Além do selo da Abrapp, Trinckquel conta que a Petros já conquistou as certificações do Código de Princípios e Deveres dos Investidores Institucionais – Stewardship, da Associação de Investidores no Mercado de Capitais (Amec), e do Pacto Empresarial pela Integridade e Contra a Corrupção do Instituto Ethos. “O propósito deste trabalho é deixar um legado de boas práticas à fundação, blindando e protegendo a Petros contra retrocessos e riscos que possam causar danos à sua imagem e reputação.”

Escola da patrocinadora – Quinta maior entidade de previdência do País, a Fundação Itaú-Unibanco, por outro lado, não vê como prioridade a certificação da Abrapp para garantir sua boa reputação. “A nossa governança segue a escola da patrocinadora. Todos os conceitos, parâmetros e padrões adotados pelo Itaú são replicados na fundação”, afirma Reginaldo Camilo, presidente da Fundação Itaú-Unibanco. O processo pelo qual a entidade está passando é o de estruturar sua própria política de governança com alguns ajustes em relação às práticas do Itaú, desenvolvendo identidade, código de ética, comunicação e manual de governança próprios, com diretrizes e práticas alinhadas com a sua missão.
Camilo destaca ainda a qualificação dos dirigentes e das equipes internas para atender especificamente o negócio da fundação, que é diferente do banco. “Mas aproveitamos as sinergias possíveis, como programa de combate à lavagem de dinheiro e mecanismos para avaliação e escolha de prestadores de serviço”, exemplifica.
Camilo defende a autorregulação proposta pela Abrapp, mas o novo código está sendo avaliado no Comitê de Compliance, para determinar o grau de aderência. “Há alguns detalhes a serem estudados para avaliar se vale a pena, por conta de custos e eficiências”, afirma. O presidente da Fundação Itaú-Unibanco sugere a criação de níveis de aderência ao código, para aprimorar a autorregulação. “Uma ESI [entidade sistemicamente importante] tem que ter um nível alto de governança. A nossa fundação administra 20 planos no País inteiro, enquanto outras têm apenas um plano. São níveis de exigência muito diferentes”, observa.

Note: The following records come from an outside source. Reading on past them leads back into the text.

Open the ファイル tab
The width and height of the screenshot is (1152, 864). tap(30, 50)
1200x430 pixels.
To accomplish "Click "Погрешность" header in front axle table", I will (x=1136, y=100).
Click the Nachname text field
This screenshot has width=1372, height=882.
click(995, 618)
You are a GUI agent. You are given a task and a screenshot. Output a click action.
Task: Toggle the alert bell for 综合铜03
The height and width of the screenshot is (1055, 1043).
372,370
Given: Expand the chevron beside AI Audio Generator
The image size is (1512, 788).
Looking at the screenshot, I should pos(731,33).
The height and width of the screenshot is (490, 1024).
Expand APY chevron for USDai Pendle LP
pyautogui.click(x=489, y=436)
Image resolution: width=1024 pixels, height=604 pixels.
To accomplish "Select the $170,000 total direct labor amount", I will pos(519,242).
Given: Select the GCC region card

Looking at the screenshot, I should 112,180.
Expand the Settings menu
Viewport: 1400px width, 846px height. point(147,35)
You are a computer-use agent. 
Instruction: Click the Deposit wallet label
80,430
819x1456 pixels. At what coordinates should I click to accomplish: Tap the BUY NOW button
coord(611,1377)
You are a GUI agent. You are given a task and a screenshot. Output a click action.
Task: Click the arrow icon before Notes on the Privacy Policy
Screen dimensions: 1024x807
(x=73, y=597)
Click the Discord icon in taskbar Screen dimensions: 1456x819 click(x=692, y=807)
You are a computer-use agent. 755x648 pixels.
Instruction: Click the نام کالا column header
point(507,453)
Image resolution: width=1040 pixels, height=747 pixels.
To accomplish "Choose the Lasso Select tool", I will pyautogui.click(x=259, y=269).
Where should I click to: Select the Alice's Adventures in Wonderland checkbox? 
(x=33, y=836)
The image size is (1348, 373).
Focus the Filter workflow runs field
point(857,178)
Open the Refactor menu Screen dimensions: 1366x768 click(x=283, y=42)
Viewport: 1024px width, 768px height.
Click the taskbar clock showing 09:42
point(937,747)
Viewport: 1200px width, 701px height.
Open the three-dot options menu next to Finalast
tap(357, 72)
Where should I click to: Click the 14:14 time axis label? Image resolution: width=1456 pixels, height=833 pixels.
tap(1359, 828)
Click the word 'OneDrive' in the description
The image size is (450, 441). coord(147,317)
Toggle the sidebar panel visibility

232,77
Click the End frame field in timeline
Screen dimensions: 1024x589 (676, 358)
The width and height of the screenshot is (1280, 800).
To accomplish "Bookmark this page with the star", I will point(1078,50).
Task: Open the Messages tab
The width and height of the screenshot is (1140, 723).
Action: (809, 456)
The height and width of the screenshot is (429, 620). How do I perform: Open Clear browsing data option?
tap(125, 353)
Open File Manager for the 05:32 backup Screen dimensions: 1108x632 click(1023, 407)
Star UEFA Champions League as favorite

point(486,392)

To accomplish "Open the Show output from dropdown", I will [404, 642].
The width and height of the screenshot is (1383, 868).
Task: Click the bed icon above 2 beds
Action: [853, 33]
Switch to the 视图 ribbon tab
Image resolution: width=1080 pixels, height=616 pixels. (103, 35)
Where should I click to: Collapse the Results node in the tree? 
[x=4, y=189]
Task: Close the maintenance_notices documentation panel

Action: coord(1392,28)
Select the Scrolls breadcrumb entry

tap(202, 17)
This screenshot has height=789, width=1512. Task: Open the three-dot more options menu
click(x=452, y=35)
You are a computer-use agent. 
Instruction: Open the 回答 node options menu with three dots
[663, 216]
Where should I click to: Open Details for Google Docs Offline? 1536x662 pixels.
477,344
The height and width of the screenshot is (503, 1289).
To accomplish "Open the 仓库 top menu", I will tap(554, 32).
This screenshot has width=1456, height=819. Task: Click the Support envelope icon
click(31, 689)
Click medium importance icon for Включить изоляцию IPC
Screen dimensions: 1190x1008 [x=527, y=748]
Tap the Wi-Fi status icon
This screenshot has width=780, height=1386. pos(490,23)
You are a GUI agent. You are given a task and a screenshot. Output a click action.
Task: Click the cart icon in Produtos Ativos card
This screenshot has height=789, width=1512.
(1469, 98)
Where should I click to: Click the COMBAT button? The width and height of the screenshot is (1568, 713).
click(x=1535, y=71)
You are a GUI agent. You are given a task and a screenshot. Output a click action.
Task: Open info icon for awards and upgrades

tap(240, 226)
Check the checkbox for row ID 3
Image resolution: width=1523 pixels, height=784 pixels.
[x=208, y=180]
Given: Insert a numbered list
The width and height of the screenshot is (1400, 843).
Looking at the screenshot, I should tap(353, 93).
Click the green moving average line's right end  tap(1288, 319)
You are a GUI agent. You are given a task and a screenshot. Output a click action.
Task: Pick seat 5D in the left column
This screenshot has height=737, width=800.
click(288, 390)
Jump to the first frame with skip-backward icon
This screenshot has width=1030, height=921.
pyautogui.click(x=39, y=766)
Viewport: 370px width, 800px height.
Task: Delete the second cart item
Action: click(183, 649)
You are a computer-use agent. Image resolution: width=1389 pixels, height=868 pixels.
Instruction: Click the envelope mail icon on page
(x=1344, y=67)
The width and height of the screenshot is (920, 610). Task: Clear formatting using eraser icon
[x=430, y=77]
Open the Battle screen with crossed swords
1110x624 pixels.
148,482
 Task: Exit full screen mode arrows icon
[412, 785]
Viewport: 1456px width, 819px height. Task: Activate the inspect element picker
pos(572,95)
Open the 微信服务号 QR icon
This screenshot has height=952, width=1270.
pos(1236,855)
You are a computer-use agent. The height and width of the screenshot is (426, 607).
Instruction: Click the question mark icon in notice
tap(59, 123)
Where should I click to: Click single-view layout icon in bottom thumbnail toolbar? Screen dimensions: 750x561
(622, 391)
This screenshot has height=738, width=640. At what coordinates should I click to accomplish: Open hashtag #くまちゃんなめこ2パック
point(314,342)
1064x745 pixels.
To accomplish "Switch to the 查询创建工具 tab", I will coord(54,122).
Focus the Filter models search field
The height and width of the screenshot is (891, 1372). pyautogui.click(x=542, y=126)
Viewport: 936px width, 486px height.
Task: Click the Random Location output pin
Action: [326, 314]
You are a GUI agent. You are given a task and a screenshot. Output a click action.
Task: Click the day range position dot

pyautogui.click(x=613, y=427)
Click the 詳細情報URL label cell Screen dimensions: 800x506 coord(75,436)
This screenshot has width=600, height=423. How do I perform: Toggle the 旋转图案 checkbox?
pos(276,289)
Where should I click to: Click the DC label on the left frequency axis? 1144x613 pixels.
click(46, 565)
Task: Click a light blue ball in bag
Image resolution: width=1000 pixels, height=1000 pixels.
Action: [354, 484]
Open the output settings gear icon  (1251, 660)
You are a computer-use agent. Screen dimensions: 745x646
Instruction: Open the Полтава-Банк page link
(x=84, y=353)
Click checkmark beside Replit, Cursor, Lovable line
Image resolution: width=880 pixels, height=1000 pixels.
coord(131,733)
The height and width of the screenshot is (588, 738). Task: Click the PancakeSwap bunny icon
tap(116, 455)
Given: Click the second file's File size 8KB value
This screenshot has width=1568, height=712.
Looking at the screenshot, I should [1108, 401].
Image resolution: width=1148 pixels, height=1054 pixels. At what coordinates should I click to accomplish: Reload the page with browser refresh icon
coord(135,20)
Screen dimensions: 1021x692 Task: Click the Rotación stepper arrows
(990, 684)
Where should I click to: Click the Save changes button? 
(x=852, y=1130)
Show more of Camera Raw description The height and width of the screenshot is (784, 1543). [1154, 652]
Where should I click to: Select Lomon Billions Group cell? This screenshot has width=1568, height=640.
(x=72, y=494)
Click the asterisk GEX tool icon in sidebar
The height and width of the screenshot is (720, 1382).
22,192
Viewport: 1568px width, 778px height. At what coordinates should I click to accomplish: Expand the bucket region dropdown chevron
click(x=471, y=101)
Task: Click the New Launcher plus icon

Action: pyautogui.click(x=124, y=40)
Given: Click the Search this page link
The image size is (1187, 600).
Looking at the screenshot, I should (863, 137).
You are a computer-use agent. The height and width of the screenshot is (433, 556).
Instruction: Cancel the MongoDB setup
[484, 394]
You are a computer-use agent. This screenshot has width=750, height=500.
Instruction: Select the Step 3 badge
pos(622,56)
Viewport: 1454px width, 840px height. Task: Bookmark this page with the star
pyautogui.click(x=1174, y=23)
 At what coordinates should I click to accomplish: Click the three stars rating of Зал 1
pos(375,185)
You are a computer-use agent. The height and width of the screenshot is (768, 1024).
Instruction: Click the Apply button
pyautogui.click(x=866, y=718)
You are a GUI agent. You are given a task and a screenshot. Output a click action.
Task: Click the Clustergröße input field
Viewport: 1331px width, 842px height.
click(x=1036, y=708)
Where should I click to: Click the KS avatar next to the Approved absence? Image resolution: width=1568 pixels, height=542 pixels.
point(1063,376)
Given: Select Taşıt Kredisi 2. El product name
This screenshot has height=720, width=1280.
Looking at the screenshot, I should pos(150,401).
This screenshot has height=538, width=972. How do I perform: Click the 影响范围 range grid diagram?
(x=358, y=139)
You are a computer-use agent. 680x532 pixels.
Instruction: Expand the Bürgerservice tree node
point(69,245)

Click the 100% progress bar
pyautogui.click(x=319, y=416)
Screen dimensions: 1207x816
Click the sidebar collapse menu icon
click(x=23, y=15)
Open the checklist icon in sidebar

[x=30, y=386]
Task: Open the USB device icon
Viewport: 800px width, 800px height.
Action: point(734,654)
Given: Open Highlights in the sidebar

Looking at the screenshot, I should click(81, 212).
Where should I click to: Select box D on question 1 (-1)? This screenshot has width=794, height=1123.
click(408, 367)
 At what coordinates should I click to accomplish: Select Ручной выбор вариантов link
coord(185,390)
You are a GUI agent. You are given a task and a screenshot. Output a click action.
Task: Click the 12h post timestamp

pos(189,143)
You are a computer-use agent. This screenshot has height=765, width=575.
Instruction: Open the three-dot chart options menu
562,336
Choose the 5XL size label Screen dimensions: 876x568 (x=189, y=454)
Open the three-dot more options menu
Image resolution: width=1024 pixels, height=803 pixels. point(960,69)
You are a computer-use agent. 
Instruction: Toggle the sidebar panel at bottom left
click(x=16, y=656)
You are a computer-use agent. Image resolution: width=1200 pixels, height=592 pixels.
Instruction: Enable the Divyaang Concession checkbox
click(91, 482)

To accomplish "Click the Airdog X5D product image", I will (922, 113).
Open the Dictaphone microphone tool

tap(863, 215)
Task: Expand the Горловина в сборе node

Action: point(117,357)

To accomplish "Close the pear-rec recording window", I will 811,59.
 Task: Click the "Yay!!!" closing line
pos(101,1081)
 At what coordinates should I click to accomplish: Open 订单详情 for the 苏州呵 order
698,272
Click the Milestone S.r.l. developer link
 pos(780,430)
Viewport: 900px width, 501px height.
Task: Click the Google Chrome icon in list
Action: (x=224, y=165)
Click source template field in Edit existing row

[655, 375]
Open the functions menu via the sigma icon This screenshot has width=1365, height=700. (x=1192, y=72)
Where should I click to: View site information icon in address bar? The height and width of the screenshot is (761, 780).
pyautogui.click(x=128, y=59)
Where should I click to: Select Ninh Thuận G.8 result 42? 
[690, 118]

Para Rauen, haverá uma grande dificuldade de entidades pouco organizadas em aderir à autorregulação. “As entidades que precisarem terão consultoria gratuita na fase de mudanças, até a inscrição, para obtenção da certificação”, informa.
Francisca Brasileiro também concorda que implementar uma política de boa governança tem um custo associado. “As fundações estão buscando seu ponto de equilíbrio financeiro, como mostrou o relatório de custos administrativos das EFPC, divulgado pela Previc, demonstrando uma maturidade do sistema”, afirma. Para ela, é possível ter um processo robusto de governança sem necessariamente ter de instituir uma estrutura complexa dentro da fundação, buscando parceiros estratégicos para várias atividades, como contabilidade, administração de passivo, advisory, entre outras. “Os dirigentes têm que estar preparados para fazer o acompanhando de todos os processos, mas não com todas as atividades sendo desenvolvidas internamente.”
A terceirização com parceiros estratégicos, por outro lado, traz novos desafios para os próprios gestores, principalmente aqueles com gestão de fundos exclusivos, segundo Francisca. “O cliente deve ter acesso a todo o processo decisório, ao racional do investimento. No início, é mais trabalhoso, mas depois, não gera questionamentos. Gestor e cliente ficam alinhados, independentemente do resultado do investimento.”